1. Navigate to Identities from the menu and click Add.

   

2. The Add Identity dialog box is displayed.

     

3.  Specify the following details:

   • Username: Enter the username which is a unique attribute.

   • First Name: Enter the first name of an identity.

   • Last Name: Enter the last name of an identity.

   • Email address: Optionally provide an email address.

   • Mobile number: Optionally provide the mobile number.

   • Full name: Enter the full name of an identity.

   • Department: Enter the department name.

   • Check the Assign Manager box. When the user is assigned to a manager, an email and SMS notification is sent to both the user and the assigned manager.

   • Check the Trigger Provisioning across authorized applications. This enables the user to have birthright access to default applications.

4. Click Add. An “ Identity added successfully” confirmation message is displayed.

5. Click Close.

Edit an Identity

Every identity has a unique work environment that the Administrator configures. You can edit identity details and configure additional details using View/Edit.

The orange icon linked to an identity shows a violation of SoD policy.

1.  Select the identity you wish to edit. 

   

2. Click View/edit.
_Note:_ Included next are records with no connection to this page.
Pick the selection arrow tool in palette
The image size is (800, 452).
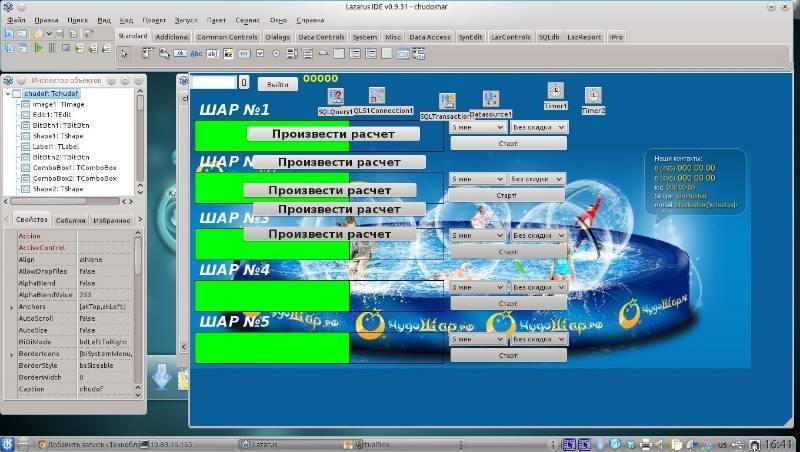[x=124, y=54]
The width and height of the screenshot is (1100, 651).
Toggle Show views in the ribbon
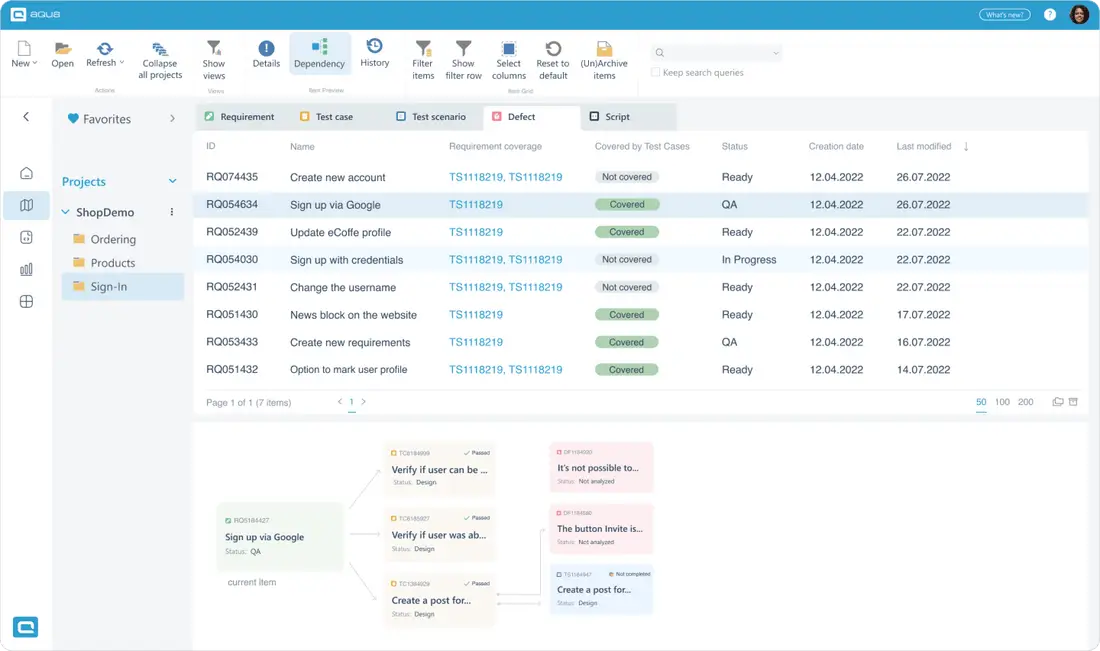point(213,56)
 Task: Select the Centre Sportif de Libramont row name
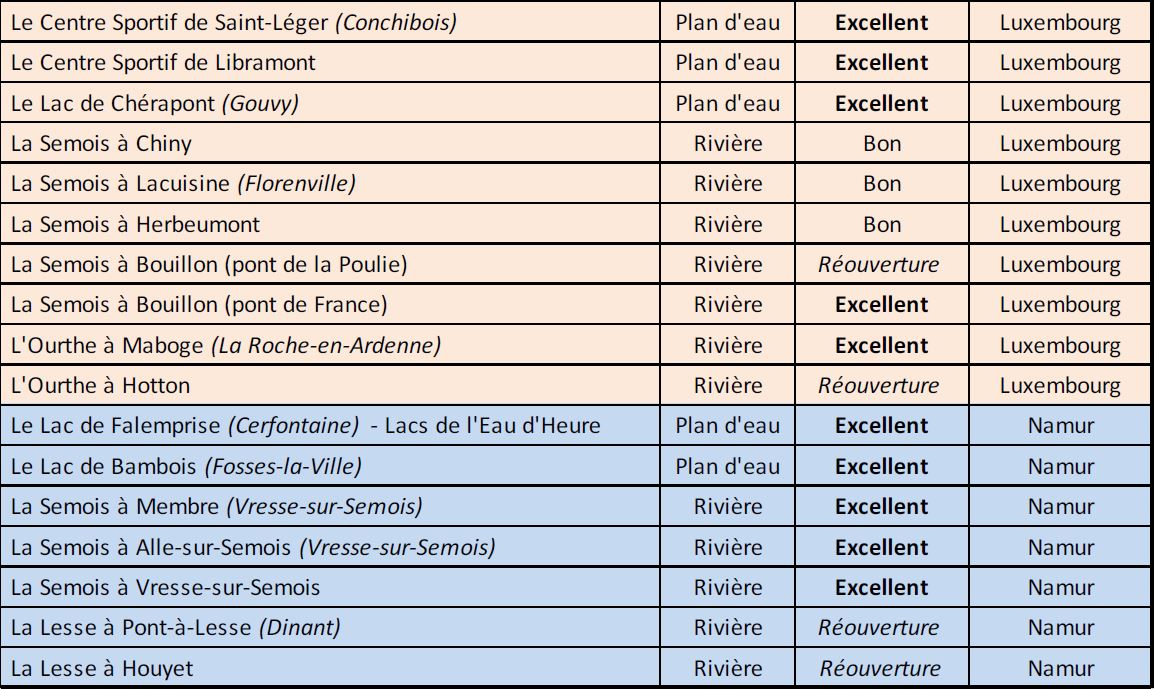[163, 63]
The Edit Identity screen appears.

   

3. You can edit an identity from the different tabs and click Save.

   

   Note:

   The Other tab shows how an identity is created manually, through an API or imported through CSV/AD/SoT. 

4. Applications: This tab gives complete application info.

   

5. You also have the option to see the application details within the Account Details section and view the entitlements that an identity has access to within the Entitlements tab.

   

6. Reset Password/MFA: The Admin can select any MFA options to re-register for the Security question and soft token and re-send the welcome email.
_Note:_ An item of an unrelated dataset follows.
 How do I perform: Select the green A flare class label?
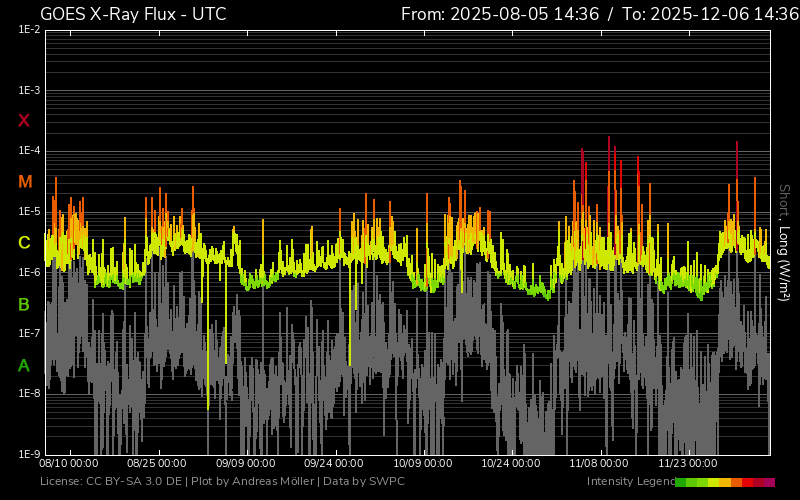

7. Click Reset Password/MFA.

   

8. Choose an appropriate option:

   • Password: End user will receive an email with a new password to set a new password.

   • Security Questions/Soft Token: This option can be selected when an end user has registered for MFA.

9. Click Save.

10. A notification will appear to Trigger modification across authorized assets.

    

11. Click Proceed.

Delete an Identity

1. Select an identity you wish to delete.

2. Click Delete. The Delete Identity dialog box is displayed.

3. Select the required option:

   • Delete Identity: Deletes the Identity but maintains an orphan account for the identity.

   • Delete identity and associated application access: Deletes the identity, its access, and all user data. 

4.  Click Delete.

Suspend an Identity

The identity is suspended temporarily and the license will not be revoked. The status of an identity is changed to Inactive post-suspension.

1. Select the identity you wish to suspend.

    

2. Click Suspend.

   

3. Select Suspend associated Accesses? to suspend the connected access of the identity.

4. Click  Suspend.

Restore an Identity

Once an identity is restored, the status will change to Active.

1.  Select the identity you wish to restore.

   

2. Select  Restore.

   

3. Select Restore associated applications? to restore the connected access. 

4.  Click Restore.

Deactivate an Identity

Unlike the suspend option, this option will permanently suspend the user and revoke the license. User status after deactivating will be DEACTIVATED.

1.  Select an identity to deactivate and click Deactivate.

    

2.  A confirmation pop-up appears. Click Deactivate associated Accesses to suspend the access from associated applications. 

3. Click Deactivate and the identity is deactivated.